**Alain BENSOUSSAN***The University of Texas at Dallas*

Stochastic Control and Limited Commitment

The theory of investment and growth of firms has been an important source of stochastic control problems. The issue of CEO compensation has been addressed more recently. A seminal paper has been written by H. Ai and R. Li, with a model of CEO compensation under limited commitment. It leads to a new type of stochastic control problem, where a stochastic constraint captures the limited commitment. The authors introduce a Bellman equation, with unusual boundary conditions. Many formal arguments are used in the proof, although the amount of intuition is impressive. The objective of this work is to provide a rigorous and complete theory for this Bellman equation and to solve the corresponding stochastic control problem.

**Ning CAI***The Hong Kong University of Science and Technology (Guangzhou)*

Sensitivity Estimates with Computable Bias Bounds

The likelihood ratio method (LRM) is widely used to estimate sensitivities in risk management. Constructions of the LRM estimators depend heavily on the computations of probability density functions (and their derivatives) of the underlying models, which are usually known only through their Laplace transforms under many popular financial models. We propose a Laplace inversion based LRM with computable bias bounds under these models. By selecting the algorithm parameters appropriately, we can obtain LRM estimators with any desired bias level. In addition, some asymptotic properties of our LRM estimators are also investigated. Numerical experiments indicate that our method performs well under a broad range of popular financial models.

This is joint work with Ziyang Hao.

**Huyên PHAM***Université Paris Cité*

Actor-Critic Learning for Mean-field Control in Continuous Time

We study policy gradient for mean-field control in continuous time in a reinforcement learning setting. By considering randomised policies with entropy regularisation, we derive a gradient expectation representation of the value function, which is amenable to actor-critic type algorithms where the value functions and the policies are learnt alternately based on observations samples of the state and model-free estimation of the population state distribution. In the linear-quadratic mean-field framework, we obtain an exact parametrisation of the actor and critic functions defined on the Wasserstein space. Finally, we illustrate the results of our algorithms with some numerical experiments on concrete examples.
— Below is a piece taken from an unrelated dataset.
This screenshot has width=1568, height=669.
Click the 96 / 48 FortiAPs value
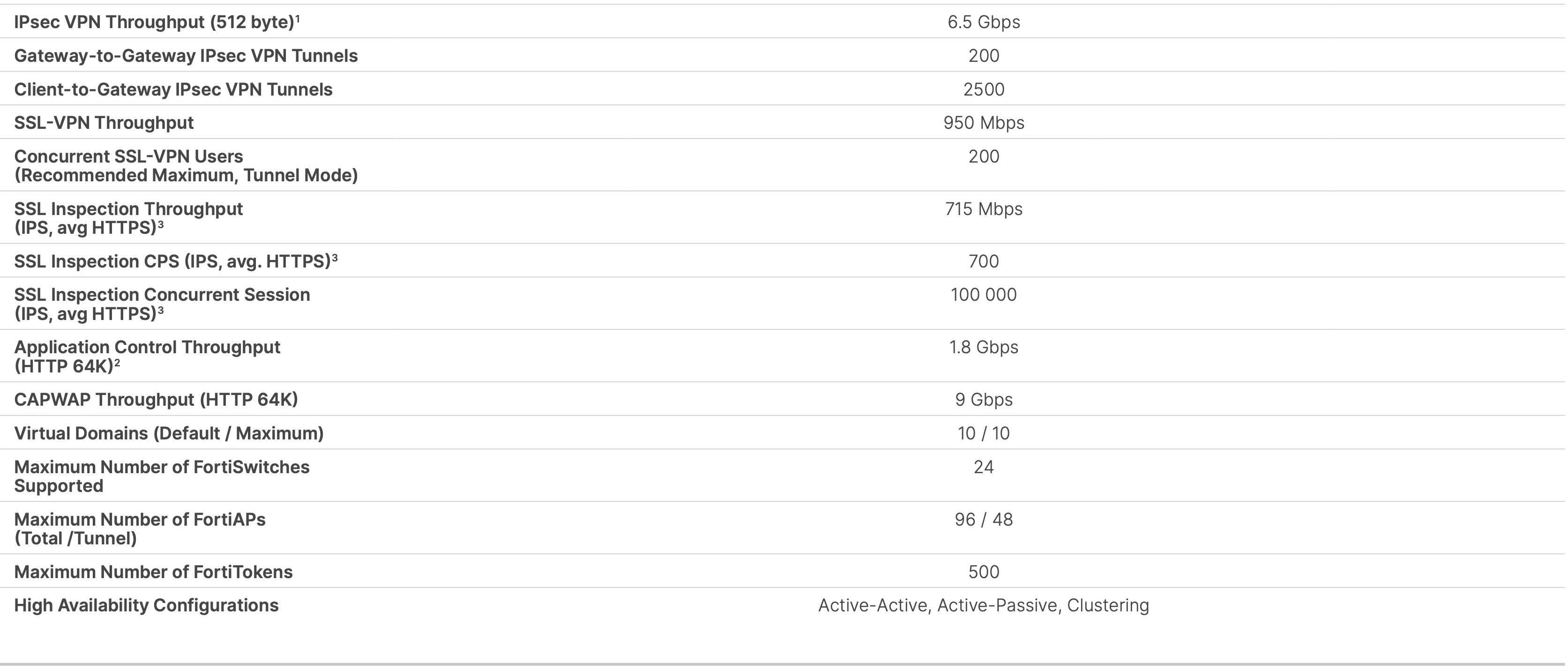pyautogui.click(x=984, y=519)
**Chi Seng PUN***Nanyang Technological University*

Bayesian Estimation and Optimization for Learning Sequential Regularized Portfolios

This paper incorporates Bayesian estimation and optimization into portfolio selection framework, particularly for high-dimensional portfolio in which the number of assets is larger than the number of observations. We leverage a constrained l1 minimization approach, called linear programming optimal (LPO) portfolio, to directly estimate effective parameters appearing in the optimal portfolio. We propose two refinements for the LPO strategy. First, we explore improved Bayesian estimates, instead of sample estimates, of the covariance matrix of asset returns. Second, we introduce Bayesian optimization (BO) to replace traditional grid-search cross-validation (CV) in tuning hyperparameters of the LPO strategy. We further propose modifications in the BO algorithm by (1) taking into account time-dependent nature of financial problems and (2) extending commonly used expected improvement (EI) acquisition function to include a tunable trade-off with the improvement's variance (EIVar). Allowing a general case of noisy observations, we theoretically derive the sub-linear convergence rate of BO under the newly proposed EIVar and thus our algorithm has no regret. Our empirical studies confirm that the adjusted BO result in portfolios with higher out-of-sample Sharpe ratio, certainty equivalent, and lower turnover compared to those tuned with CV. This superior performance is achieved with significant reduction in time elapsed, thus also addressing time-consuming issues of CV. Furthermore, LPO with Bayesian estimates outperform original proposal of LPO, as well as the benchmark equally weighted and plug-in strategies.

This is a joint work with Godeliva Petrina Marisu.

**Neil SHEPHARD***Harvard University*

Some Properties of the Sample Weighted Median of an In-fill Sequence with an Application to High Frequency Financial Econometrics

Using an in-fill argument, the properties of the sample median of a sequence of events are established both for the case of a fixed period of time and for a period which shrinks as the sample size grows. The results are used to study the properties of the sample median of absolute returns under stochastic volatility. This estimator is invariant, asymptotically pivotal and a 1/2 breakdown estimator. In practice it has deep robustness to jump processes even when there are jumps of α-stable type.